— start INPUT DATA —

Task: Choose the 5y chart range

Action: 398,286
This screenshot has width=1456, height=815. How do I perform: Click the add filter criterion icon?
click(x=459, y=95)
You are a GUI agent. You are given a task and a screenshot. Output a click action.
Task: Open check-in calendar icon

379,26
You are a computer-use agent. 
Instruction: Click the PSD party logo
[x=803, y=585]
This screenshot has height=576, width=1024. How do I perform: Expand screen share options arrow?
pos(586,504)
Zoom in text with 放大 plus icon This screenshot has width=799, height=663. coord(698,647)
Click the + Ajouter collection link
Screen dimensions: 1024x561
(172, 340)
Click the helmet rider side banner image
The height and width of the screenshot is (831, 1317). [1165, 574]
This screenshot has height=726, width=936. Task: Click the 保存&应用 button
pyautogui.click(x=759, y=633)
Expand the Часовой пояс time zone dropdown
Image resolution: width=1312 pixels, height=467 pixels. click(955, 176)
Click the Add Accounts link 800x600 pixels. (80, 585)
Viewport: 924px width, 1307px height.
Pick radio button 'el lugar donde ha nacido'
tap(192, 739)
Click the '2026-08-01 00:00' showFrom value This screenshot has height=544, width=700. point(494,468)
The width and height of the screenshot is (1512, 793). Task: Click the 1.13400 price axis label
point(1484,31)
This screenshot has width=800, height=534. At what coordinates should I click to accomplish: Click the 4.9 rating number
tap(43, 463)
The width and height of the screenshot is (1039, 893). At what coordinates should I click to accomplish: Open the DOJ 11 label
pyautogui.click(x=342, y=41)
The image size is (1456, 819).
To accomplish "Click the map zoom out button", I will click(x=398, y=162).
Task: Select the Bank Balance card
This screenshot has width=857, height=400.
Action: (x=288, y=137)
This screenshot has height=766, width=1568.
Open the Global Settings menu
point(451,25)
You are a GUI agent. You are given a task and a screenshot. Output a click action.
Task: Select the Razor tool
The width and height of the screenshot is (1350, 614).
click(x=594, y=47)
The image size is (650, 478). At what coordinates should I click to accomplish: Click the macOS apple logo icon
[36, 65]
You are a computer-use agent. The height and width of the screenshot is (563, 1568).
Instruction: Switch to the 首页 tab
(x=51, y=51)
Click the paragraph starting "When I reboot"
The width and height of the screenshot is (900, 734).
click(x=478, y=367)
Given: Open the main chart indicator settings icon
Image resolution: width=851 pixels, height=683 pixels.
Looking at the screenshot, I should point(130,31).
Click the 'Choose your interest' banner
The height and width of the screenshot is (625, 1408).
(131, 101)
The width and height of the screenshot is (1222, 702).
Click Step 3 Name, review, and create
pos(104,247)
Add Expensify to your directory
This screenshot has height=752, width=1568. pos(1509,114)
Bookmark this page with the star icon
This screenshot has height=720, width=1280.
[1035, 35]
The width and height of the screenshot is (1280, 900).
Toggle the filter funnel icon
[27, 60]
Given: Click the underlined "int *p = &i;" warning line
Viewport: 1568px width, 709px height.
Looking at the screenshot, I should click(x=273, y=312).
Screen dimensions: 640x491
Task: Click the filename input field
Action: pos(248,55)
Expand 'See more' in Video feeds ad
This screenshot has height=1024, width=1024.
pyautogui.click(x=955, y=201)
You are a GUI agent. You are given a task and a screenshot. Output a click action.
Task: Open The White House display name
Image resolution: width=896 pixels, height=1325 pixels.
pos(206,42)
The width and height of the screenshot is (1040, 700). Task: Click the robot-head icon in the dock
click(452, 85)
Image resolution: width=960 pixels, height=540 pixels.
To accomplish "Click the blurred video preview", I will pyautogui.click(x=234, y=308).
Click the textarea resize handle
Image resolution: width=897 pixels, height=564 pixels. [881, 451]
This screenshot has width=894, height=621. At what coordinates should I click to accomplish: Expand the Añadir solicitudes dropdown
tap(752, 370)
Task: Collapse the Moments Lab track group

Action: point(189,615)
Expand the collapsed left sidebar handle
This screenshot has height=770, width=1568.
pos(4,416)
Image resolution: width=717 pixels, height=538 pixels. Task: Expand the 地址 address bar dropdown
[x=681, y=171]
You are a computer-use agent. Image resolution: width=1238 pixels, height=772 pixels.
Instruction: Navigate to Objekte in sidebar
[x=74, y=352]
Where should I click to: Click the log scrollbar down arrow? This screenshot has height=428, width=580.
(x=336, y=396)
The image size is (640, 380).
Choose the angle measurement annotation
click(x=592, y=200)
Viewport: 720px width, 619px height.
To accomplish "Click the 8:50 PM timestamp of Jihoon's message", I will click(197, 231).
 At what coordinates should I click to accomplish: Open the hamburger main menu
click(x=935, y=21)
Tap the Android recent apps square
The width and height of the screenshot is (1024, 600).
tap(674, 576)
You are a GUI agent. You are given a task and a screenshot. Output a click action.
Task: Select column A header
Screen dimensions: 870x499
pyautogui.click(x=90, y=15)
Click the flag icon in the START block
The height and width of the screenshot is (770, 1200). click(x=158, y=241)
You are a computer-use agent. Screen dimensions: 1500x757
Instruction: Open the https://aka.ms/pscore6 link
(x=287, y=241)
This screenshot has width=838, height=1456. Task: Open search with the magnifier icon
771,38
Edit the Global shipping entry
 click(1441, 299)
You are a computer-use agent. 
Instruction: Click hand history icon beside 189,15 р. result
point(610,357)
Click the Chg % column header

— end INPUT DATA —

## SHORT TASK
Copy every line of the records above without changing anything.

## THE RESULT
Task: Choose the 5y chart range

Action: 398,286
This screenshot has width=1456, height=815. How do I perform: Click the add filter criterion icon?
click(x=459, y=95)
You are a GUI agent. You are given a task and a screenshot. Output a click action.
Task: Open check-in calendar icon

379,26
You are a computer-use agent. 
Instruction: Click the PSD party logo
[x=803, y=585]
This screenshot has height=576, width=1024. How do I perform: Expand screen share options arrow?
pos(586,504)
Zoom in text with 放大 plus icon This screenshot has width=799, height=663. coord(698,647)
Click the + Ajouter collection link
Screen dimensions: 1024x561
(172, 340)
Click the helmet rider side banner image
The height and width of the screenshot is (831, 1317). [1165, 574]
This screenshot has height=726, width=936. Task: Click the 保存&应用 button
pyautogui.click(x=759, y=633)
Expand the Часовой пояс time zone dropdown
Image resolution: width=1312 pixels, height=467 pixels. click(955, 176)
Click the Add Accounts link 800x600 pixels. (80, 585)
Viewport: 924px width, 1307px height.
Pick radio button 'el lugar donde ha nacido'
tap(192, 739)
Click the '2026-08-01 00:00' showFrom value This screenshot has height=544, width=700. point(494,468)
The width and height of the screenshot is (1512, 793). Task: Click the 1.13400 price axis label
point(1484,31)
This screenshot has width=800, height=534. At what coordinates should I click to accomplish: Click the 4.9 rating number
tap(43, 463)
The width and height of the screenshot is (1039, 893). At what coordinates should I click to accomplish: Open the DOJ 11 label
pyautogui.click(x=342, y=41)
The image size is (1456, 819).
To accomplish "Click the map zoom out button", I will click(x=398, y=162).
Task: Select the Bank Balance card
This screenshot has width=857, height=400.
Action: (x=288, y=137)
This screenshot has height=766, width=1568.
Open the Global Settings menu
point(451,25)
You are a GUI agent. You are given a task and a screenshot. Output a click action.
Task: Select the Razor tool
The width and height of the screenshot is (1350, 614).
click(x=594, y=47)
The image size is (650, 478). At what coordinates should I click to accomplish: Click the macOS apple logo icon
[36, 65]
You are a computer-use agent. The height and width of the screenshot is (563, 1568).
Instruction: Switch to the 首页 tab
(x=51, y=51)
Click the paragraph starting "When I reboot"
The width and height of the screenshot is (900, 734).
click(x=478, y=367)
Given: Open the main chart indicator settings icon
Image resolution: width=851 pixels, height=683 pixels.
Looking at the screenshot, I should point(130,31).
Click the 'Choose your interest' banner
The height and width of the screenshot is (625, 1408).
(131, 101)
The width and height of the screenshot is (1222, 702).
Click Step 3 Name, review, and create
pos(104,247)
Add Expensify to your directory
This screenshot has height=752, width=1568. pos(1509,114)
Bookmark this page with the star icon
This screenshot has height=720, width=1280.
[1035, 35]
The width and height of the screenshot is (1280, 900).
Toggle the filter funnel icon
[27, 60]
Given: Click the underlined "int *p = &i;" warning line
Viewport: 1568px width, 709px height.
Looking at the screenshot, I should click(x=273, y=312).
Screen dimensions: 640x491
Task: Click the filename input field
Action: pos(248,55)
Expand 'See more' in Video feeds ad
This screenshot has height=1024, width=1024.
pyautogui.click(x=955, y=201)
You are a GUI agent. You are given a task and a screenshot. Output a click action.
Task: Open The White House display name
Image resolution: width=896 pixels, height=1325 pixels.
pos(206,42)
The width and height of the screenshot is (1040, 700). Task: Click the robot-head icon in the dock
click(452, 85)
Image resolution: width=960 pixels, height=540 pixels.
To accomplish "Click the blurred video preview", I will pyautogui.click(x=234, y=308).
Click the textarea resize handle
Image resolution: width=897 pixels, height=564 pixels. [881, 451]
This screenshot has width=894, height=621. At what coordinates should I click to accomplish: Expand the Añadir solicitudes dropdown
tap(752, 370)
Task: Collapse the Moments Lab track group

Action: point(189,615)
Expand the collapsed left sidebar handle
This screenshot has height=770, width=1568.
pos(4,416)
Image resolution: width=717 pixels, height=538 pixels. Task: Expand the 地址 address bar dropdown
[x=681, y=171]
You are a computer-use agent. Image resolution: width=1238 pixels, height=772 pixels.
Instruction: Navigate to Objekte in sidebar
[x=74, y=352]
Where should I click to: Click the log scrollbar down arrow? This screenshot has height=428, width=580.
(x=336, y=396)
The image size is (640, 380).
Choose the angle measurement annotation
click(x=592, y=200)
Viewport: 720px width, 619px height.
To accomplish "Click the 8:50 PM timestamp of Jihoon's message", I will click(197, 231).
 At what coordinates should I click to accomplish: Open the hamburger main menu
click(x=935, y=21)
Tap the Android recent apps square
The width and height of the screenshot is (1024, 600).
tap(674, 576)
You are a GUI agent. You are given a task and a screenshot. Output a click action.
Task: Select column A header
Screen dimensions: 870x499
pyautogui.click(x=90, y=15)
Click the flag icon in the START block
The height and width of the screenshot is (770, 1200). click(x=158, y=241)
You are a computer-use agent. Screen dimensions: 1500x757
Instruction: Open the https://aka.ms/pscore6 link
(x=287, y=241)
This screenshot has width=838, height=1456. Task: Open search with the magnifier icon
771,38
Edit the Global shipping entry
 click(1441, 299)
You are a computer-use agent. 
Instruction: Click hand history icon beside 189,15 р. result
point(610,357)
Click the Chg % column header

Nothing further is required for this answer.